■ Your objective:
Starting at the beginning of the material and ending at the line containing "tap(786, 27)", including that line, lay it out as a two-column CSV with the headers action and location. Give one row per action: its wording and its answer, each in a single quoted field with line breaks replaced by spaces.

■ Record set:
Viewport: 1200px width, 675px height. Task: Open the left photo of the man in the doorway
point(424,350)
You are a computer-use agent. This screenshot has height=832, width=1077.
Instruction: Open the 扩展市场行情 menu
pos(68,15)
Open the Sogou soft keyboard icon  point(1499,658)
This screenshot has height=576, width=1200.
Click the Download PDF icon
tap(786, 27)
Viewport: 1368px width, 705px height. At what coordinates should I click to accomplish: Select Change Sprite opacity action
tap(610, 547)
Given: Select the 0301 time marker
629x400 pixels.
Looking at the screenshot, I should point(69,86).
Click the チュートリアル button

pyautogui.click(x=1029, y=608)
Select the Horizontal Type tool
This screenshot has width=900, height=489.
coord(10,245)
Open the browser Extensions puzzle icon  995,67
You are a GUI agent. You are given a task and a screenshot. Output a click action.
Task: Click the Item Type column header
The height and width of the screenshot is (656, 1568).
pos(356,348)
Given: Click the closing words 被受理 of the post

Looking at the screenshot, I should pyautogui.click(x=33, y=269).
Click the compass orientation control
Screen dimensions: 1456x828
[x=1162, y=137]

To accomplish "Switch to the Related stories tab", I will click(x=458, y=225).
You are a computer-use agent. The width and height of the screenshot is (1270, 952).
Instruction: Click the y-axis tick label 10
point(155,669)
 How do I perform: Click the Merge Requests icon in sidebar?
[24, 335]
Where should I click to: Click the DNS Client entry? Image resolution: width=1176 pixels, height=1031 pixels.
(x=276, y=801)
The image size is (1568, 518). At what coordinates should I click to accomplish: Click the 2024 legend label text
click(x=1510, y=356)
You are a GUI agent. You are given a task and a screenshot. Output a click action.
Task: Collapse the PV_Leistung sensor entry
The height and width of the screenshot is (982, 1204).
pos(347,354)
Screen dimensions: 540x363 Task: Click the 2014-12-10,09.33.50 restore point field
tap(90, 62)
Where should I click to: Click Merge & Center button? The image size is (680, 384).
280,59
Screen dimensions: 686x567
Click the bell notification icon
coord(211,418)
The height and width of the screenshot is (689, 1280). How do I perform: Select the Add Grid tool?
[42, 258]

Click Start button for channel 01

■ Result of this exercise:
action,location
"Viewport: 1200px width, 675px height. Task: Open the left photo of the man in the doorway","point(424,350)"
"You are a computer-use agent. This screenshot has height=832, width=1077. Instruction: Open the 扩展市场行情 menu","pos(68,15)"
"Open the Sogou soft keyboard icon","point(1499,658)"
"This screenshot has height=576, width=1200. Click the Download PDF icon","tap(786, 27)"